As I sent up another prayer for the missing missionary nurse and her family, I thought about sacrifice. We tend to celebrate the sacrifices of healthcare professionals. Somewhere in our hearts, we know that we could just as easily be the ones needing the helicopter ride. Or the ones quietly listening as the firefighters get closer and closer to where we lie stuck under the rubble from an earthquake. Or the ones with the blinding pain of a broken bone, longing for a hand to hold.
But what about those who tend to spiritual needs? What about those who are engaged in a battle that cannot be seen? Crawling through the rubble, running in the darkness, reaching out a hand even though we, too, are fragile?
These days, being a missionary is not the most popular career choice. It’s not widely celebrated or understood. It’s even derided by some.
So why do we do it, when it’s dangerous and hard and underappreciated? Why do we do it, when we may be misunderstood? When we might fail?
Maybe it’s because we know we could be the ones in need of Jesus.

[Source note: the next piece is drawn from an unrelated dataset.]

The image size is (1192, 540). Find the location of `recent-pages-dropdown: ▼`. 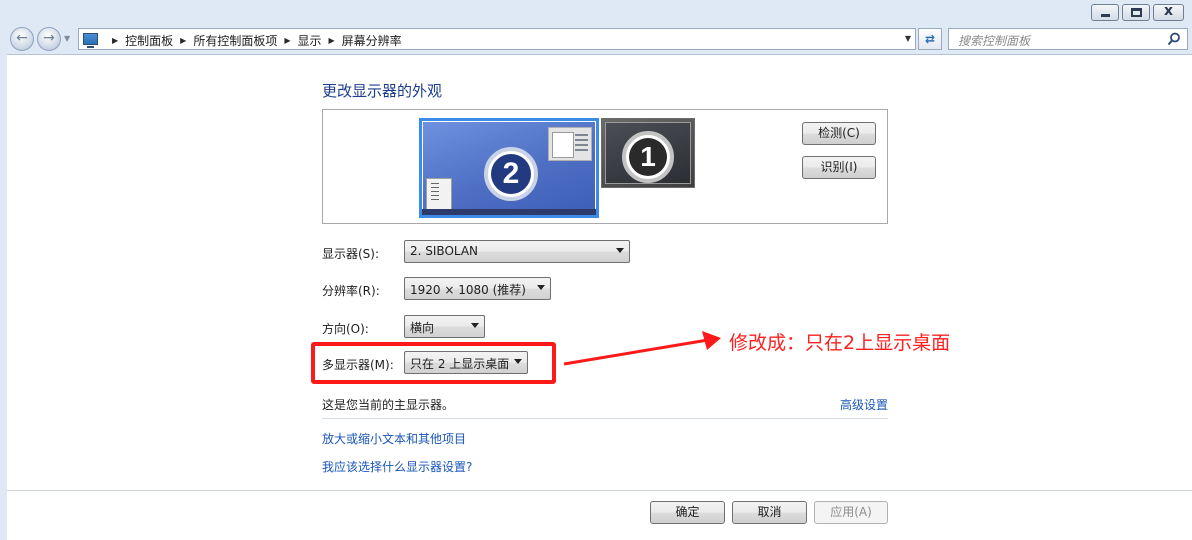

Jesus never promised we wouldn’t have to bear any burdens. The truth is, life will be full of burdens and hardships and pain, whether you’re a missionary or not. Whether you’re a Christian or not. Whether you live in North America or Asia. Because life is like that. It’s unpredictable and full of potential for both good and bad.
Jesus’ burden isn’t light because it isn’t there. It’s most definitely there. It’s just different from the one you used to bear. In fact, when Jesus said, “My yoke is easy,” He actually said His yoke is chréstos. Useful, gentle, pleasant, kind. Benevolent. And when Jesus says his burden is “light,” He uses the word elaphros. Easy to carry… easy to move with.
This is Jesus’ burden: His love for mankind, His incessant seeing of individuals as people and not objects, His treating them as he’d like to be treated, His stubborn forgiveness, His healing of both body and soul, His courageous kindness. Jesus’ burden mobilizes us, gets us on our feet, and sends us.
It does not back down because of fear. It flies in the face of the storm, and it is not stopped when one person can’t carry on.
Because we don’t carry that burden alone. We carry it with Christ.
That’s what makes it light.
In loving memory of Janelle Alder, who selflessly cared for both bodies and souls, just like her Savior.